I decided to quilt "in the ditch" (except there was no ditch) with Silk Serica thread made by Kreinik.

All done!

Next, for the Broderie Perse part....

First I had to get the center embroidery on there...

(There's a ribbon covering the raw edge of the embroidery, but I forgot to photograph that.)

I played with lots of lay-outs of cut out flowers and also premade ones from M & S Schmalberg.  This is the one I liked best.
I fused the cut out flowers into place, appliqued them with clear thread in a zig zag, and attached the premade flowers with silk ribbon French knots.

But I wasn't finished yet.  I wanted to bring out the embroidered green elements from the center out into the rest of the quilt.

Memory Thread, by DMC is my go-to viney maker of choice!
It is so easy to work with.  I just pin it in place...

...and couch it down with fine silk thread.

The last step was to fill in those leaves....

3 strand cotton floss in a satin stitch did the trick.

Now, you should know that this quilt was assembled a little bit differently than a normal quilt.  I spray basted the batting into place before I quilted with the red silk thread.
So after all the quilting, applique, and hand stitching, the back looked like this:

The combination of the batting and interfaced background fabric made for a very stable stitching surface.

A detail....

I think I might try this again sometime....

I put a nice cotton backing over this and just quilted around the center diamond.

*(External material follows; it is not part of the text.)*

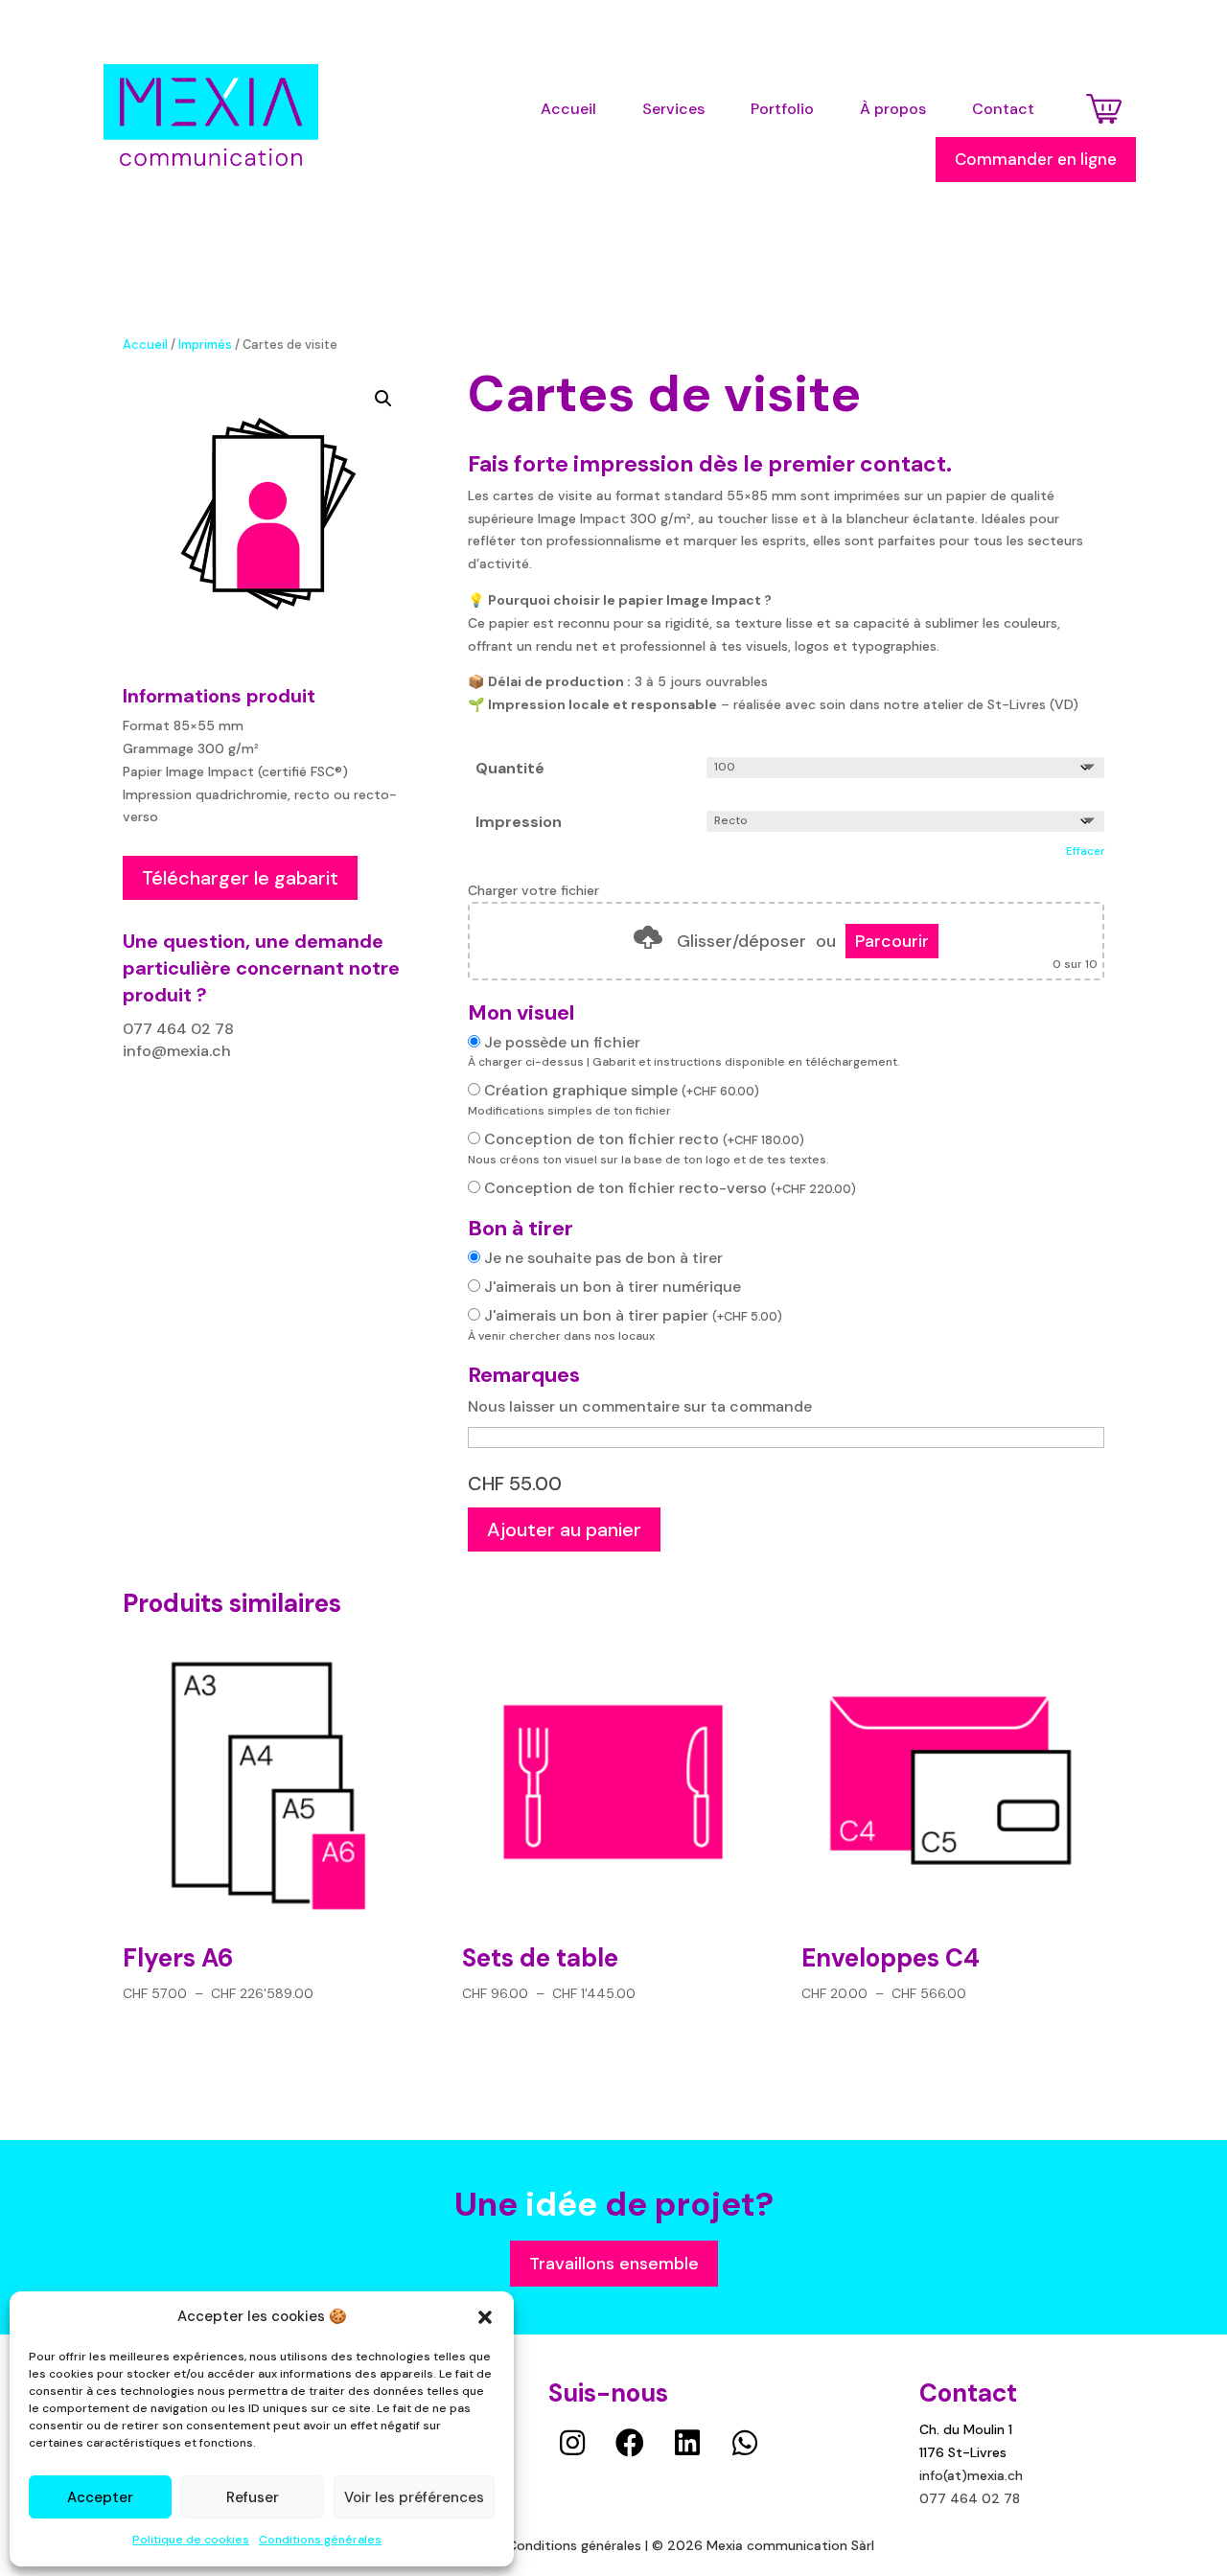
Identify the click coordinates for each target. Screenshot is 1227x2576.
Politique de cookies (190, 2539)
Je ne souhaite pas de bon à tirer (603, 1258)
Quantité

Then it was time for the label.

Measure, measure, measure.  For the writing I used a Pentel Gel Roller for Fabric.

No smears or bleeds...I love this pen!  It is waterproof and permanent too.

The final finished quilt....

I used velvet ribbon for the binding, which is nice...but I want to take that Craftsy class, Finishing School, with Mimi Dietrich. 
I want it perfect next time!

As I am a Quilt Alliance board member, my quilt won't be eligible for the contest, but it will be part of the traveling display of contest quilts this summer and fall, and for sale at auction on Ebay in November.

It is so fun to enter, and it feels so good to support the great work of the Alliance.
The prizes are awesome too.
So....what are you waiting for?  The deadline is June've still got plenty of time!